------ Passage for review ------

(Born 1967; lives and works, San Francisco)
In Edwige Fouvry’s intimate and evocative portraits, a reliance on line and exposed passages of paper create “openings” within the body that underscore themes of interiority found throughout her oeuvre. Nudity, both full and partial, further enhances the physical and psychological vulnerability of her figures, who are either coupled together in arrangements of quiet affection or presented alone, lost in thought and unaware of—or perhaps unfazed by—our gaze. An alchemy of expressive mark-making in oil pastel and graphite, a heightened use of color, and elements of the Romantic tradition distinguish these extraordinary drawings.
(Born 1970; lives and works, Brussels, Belgium)
The human form is turned inside out in Alex Kanevsky’s works in ink on mylar, which were initially inspired by an x-ray a model once gave him of her broken foot—complete with metal pins. Entranced by the ethereal beauty of the images, Kanevsky set out to create his own suite of transparent bodies. The resulting pieces harness the fluid effects offered by ink as it pools on mylar, evoking photochemical properties and negative imaging. Seen through the veneer of soft flesh, anatomical structures such as bone and fascia become visible, allowing us to experience the captivating simultaneity of interior and exterior.
(Born 1963; lives and works, New Hampshire)

------

*Work to complete*.
(a) Please list every drawing medium or surface that the artist profiles name as used in the works.
(b) Carry the artist profiles forward, starting after their final line.

------ Extracted data ------

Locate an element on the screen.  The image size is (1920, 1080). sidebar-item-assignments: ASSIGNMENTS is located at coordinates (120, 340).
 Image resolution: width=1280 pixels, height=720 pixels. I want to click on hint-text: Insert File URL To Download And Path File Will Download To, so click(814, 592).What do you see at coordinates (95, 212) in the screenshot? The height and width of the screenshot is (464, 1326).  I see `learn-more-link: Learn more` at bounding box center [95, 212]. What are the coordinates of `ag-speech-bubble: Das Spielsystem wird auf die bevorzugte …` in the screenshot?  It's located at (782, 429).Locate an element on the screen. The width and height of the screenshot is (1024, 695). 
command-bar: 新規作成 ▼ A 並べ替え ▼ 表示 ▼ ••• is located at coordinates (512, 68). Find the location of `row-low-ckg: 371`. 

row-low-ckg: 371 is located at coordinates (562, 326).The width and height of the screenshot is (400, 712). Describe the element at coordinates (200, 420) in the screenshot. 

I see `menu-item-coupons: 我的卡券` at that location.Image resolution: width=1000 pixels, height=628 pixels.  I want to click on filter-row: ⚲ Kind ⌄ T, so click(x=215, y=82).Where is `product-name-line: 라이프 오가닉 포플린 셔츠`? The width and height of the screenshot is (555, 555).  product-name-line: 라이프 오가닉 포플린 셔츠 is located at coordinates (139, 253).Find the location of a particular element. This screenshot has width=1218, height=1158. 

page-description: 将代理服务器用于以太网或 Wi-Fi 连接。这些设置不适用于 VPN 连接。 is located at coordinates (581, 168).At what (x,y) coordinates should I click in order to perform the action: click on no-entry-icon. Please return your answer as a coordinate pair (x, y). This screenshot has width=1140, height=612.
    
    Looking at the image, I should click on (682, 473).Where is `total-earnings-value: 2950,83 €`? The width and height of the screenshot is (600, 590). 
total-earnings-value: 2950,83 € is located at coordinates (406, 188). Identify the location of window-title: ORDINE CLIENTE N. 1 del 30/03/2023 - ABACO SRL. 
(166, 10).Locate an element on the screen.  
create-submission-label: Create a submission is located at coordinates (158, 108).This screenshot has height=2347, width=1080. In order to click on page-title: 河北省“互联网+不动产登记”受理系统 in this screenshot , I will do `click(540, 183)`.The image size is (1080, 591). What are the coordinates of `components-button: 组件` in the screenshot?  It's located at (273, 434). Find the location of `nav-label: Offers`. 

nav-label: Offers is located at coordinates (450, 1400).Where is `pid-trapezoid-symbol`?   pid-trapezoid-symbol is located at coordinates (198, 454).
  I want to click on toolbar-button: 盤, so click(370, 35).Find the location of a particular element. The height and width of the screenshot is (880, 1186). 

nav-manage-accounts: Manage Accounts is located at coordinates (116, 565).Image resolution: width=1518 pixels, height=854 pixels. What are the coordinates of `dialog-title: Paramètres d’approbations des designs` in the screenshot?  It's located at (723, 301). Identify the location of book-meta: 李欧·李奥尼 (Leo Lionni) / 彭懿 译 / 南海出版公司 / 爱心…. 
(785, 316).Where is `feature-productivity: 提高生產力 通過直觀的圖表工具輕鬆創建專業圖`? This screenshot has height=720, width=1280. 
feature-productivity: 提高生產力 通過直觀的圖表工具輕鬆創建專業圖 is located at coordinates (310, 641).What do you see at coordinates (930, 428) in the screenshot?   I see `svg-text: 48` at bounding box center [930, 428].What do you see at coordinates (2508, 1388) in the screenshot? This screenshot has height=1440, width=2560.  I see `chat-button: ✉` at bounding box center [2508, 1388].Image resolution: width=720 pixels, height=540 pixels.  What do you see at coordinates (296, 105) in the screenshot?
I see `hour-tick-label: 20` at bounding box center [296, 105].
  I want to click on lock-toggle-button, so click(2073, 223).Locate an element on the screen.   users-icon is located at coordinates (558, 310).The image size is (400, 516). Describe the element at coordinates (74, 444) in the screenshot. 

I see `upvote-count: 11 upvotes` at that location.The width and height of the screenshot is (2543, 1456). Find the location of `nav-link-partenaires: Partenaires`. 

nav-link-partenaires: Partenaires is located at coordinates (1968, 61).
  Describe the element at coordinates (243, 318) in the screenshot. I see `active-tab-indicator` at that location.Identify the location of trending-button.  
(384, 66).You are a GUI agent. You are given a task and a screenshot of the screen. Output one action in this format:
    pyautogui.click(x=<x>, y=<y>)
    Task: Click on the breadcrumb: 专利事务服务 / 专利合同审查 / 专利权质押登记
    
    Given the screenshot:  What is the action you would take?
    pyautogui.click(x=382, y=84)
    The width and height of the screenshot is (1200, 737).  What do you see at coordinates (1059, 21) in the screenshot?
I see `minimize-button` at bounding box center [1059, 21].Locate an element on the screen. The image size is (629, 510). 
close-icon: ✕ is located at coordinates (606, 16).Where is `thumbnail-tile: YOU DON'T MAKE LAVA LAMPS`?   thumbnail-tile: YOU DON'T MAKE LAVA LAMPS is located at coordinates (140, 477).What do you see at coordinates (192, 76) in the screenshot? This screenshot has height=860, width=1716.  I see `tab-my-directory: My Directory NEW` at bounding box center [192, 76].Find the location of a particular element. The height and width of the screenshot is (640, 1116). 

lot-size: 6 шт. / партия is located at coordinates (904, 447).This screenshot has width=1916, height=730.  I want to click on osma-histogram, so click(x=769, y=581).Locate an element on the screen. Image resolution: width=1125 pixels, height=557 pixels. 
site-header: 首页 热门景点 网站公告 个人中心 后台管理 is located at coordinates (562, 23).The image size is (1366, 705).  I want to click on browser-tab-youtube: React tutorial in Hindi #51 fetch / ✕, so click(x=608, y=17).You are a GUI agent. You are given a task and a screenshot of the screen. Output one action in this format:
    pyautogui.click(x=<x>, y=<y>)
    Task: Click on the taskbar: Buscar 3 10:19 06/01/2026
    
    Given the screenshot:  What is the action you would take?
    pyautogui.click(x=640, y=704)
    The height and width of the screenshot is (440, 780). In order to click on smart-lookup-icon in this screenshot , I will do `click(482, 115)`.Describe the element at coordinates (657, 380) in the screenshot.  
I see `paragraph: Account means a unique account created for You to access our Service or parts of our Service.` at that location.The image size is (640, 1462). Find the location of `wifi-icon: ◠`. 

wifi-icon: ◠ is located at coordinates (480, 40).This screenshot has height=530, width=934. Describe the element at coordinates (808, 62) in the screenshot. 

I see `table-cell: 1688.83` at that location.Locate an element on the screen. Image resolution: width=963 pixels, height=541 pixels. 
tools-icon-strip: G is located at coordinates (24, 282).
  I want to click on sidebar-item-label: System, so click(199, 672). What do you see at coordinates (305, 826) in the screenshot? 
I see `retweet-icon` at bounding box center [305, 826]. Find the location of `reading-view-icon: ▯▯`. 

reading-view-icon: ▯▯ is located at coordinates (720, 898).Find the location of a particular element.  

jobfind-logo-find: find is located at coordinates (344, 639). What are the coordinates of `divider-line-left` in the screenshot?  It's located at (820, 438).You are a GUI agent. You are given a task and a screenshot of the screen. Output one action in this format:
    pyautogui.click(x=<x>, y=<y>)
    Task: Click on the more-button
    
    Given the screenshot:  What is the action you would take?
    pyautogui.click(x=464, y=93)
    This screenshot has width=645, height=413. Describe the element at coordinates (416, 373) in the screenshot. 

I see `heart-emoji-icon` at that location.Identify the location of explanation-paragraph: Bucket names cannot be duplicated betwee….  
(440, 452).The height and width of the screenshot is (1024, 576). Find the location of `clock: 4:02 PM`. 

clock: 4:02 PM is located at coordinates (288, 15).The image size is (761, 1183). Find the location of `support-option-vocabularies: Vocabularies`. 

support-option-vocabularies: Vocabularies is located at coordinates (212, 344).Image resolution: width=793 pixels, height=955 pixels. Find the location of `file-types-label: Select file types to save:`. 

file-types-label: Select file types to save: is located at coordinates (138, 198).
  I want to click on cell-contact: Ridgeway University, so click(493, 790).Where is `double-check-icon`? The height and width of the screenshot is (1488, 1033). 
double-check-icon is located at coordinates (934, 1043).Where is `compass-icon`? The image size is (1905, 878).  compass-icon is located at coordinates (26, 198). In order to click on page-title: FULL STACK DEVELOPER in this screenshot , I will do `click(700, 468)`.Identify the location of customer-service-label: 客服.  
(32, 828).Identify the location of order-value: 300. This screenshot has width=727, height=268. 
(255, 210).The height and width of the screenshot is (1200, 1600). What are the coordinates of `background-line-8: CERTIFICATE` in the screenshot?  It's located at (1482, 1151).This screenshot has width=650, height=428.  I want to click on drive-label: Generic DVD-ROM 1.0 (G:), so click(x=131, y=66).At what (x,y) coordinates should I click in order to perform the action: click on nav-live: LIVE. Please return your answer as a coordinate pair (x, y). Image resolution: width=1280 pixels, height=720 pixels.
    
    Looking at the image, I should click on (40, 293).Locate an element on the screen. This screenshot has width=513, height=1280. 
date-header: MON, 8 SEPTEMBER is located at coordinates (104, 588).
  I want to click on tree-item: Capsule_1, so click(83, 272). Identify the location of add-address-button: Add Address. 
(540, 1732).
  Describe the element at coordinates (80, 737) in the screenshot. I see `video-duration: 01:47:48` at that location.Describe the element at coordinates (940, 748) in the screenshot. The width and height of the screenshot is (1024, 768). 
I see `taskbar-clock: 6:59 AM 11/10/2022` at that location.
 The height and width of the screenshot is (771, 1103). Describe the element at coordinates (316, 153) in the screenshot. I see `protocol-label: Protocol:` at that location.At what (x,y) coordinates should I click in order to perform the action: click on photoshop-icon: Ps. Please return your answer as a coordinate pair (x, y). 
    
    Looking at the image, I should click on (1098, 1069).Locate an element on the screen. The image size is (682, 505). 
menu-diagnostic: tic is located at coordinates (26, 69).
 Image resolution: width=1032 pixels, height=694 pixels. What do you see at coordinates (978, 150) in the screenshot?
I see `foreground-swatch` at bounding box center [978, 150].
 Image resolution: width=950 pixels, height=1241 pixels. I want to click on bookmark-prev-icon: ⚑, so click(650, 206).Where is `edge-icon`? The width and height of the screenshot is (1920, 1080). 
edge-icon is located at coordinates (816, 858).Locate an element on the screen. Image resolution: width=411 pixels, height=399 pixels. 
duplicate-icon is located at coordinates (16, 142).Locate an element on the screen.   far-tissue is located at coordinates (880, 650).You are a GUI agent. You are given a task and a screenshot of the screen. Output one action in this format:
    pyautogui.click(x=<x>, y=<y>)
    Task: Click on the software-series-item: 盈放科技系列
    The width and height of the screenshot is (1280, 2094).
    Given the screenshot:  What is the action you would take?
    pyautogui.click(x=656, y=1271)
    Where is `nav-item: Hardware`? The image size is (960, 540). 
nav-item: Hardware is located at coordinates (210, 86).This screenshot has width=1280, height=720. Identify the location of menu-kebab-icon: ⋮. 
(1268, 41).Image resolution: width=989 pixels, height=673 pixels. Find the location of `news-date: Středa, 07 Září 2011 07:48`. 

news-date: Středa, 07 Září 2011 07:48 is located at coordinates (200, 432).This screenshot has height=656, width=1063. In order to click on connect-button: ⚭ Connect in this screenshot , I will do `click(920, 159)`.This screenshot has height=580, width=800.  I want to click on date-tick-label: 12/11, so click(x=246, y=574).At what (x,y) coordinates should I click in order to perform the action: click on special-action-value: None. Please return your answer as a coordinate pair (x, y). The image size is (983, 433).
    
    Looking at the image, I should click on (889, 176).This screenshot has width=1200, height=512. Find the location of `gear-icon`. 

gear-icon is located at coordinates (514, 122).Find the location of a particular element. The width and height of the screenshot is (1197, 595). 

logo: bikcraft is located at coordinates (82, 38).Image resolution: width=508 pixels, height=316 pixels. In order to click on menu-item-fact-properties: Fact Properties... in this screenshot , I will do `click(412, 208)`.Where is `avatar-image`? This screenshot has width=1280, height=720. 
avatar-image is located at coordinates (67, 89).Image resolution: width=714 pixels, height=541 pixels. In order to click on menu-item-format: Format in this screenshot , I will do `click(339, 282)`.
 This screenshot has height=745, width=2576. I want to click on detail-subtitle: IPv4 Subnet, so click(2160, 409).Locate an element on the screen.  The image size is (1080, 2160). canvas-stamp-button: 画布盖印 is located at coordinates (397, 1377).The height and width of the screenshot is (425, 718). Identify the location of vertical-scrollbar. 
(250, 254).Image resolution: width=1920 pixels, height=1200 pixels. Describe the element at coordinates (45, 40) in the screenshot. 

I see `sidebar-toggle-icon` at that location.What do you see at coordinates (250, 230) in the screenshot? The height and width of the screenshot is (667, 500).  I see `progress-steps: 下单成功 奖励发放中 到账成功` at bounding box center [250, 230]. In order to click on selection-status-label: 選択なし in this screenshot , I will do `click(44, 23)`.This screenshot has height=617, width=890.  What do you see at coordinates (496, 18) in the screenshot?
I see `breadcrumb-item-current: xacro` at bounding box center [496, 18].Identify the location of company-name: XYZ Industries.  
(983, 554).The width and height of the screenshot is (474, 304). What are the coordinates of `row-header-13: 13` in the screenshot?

------

*Responses per task*.
(a) paper, oil pastel, graphite, ink, mylar

(b)
Celebrated for her poignant portraits in oil, Ann Gale also works in graphite, rendering her subjects with the same degree of intimacy and psychological depth as in her paintings. These drawings offer not only a window into her artistic process but also perhaps a more direct view of the bodies and psyches she so closely studies. Gale carves her figures out of negative space, building up layers of line and crosshatching to deftly eschew the rules of contour drawing. Much like energy at the atomic level, the area between these lines holds a charge that dances and quivers.
(Born 1966; lives and works, Seattle)
J.Braman calls upon the properties of ink—specifically, Sumi ink—to express and explore themes that are foundational to her work. In her pursuit of “a space that is inherently symbolic, metaphoric, mutable, where forms are mysterious, changing, unexpected,” Braman appeals to the body, approaching it “as a site for unfolding and emerging selves.” The beings she conceives oscillate between human and animal, masculine and feminine, having origins in this world and in that of our imaginations. They are glimpsed in motion, dancing while also transmuting, “like fleeting shadows.” Braman further invests her drawings with a sense of fluidity and physicality as she hovers over the paper, positioned on the floor, while working with ink, water, and brush.
(Born 1973; lives and works, Berkeley)
Finally, Emilio Villalba’s graphite drawings feature a mix of portraits, which call to mind the penetrating aesthetic of Lucian Freud and Alice Neel, and riotous mise-en-scènes of people, objects, and cultural references. These latter works, which he affectionately calls his “kitchen sink drawings,” pull from what surrounds him in his daily life and “are somewhat of a reflection of my personality in the way that I converse with friends—I talk about everything.” Regarding his process and technique, he explains: “The way I study form is very much topographical, and I use hatch marks like little ants covering the surface. Mood and energy can be manifested by a delicate touch or a rougher, cruder hatch line.” In this way, the subject becomes wholly inseparable from its artistic handling, collapsing essence and execution into one.
(Born 1984; lives and works, San Francisco)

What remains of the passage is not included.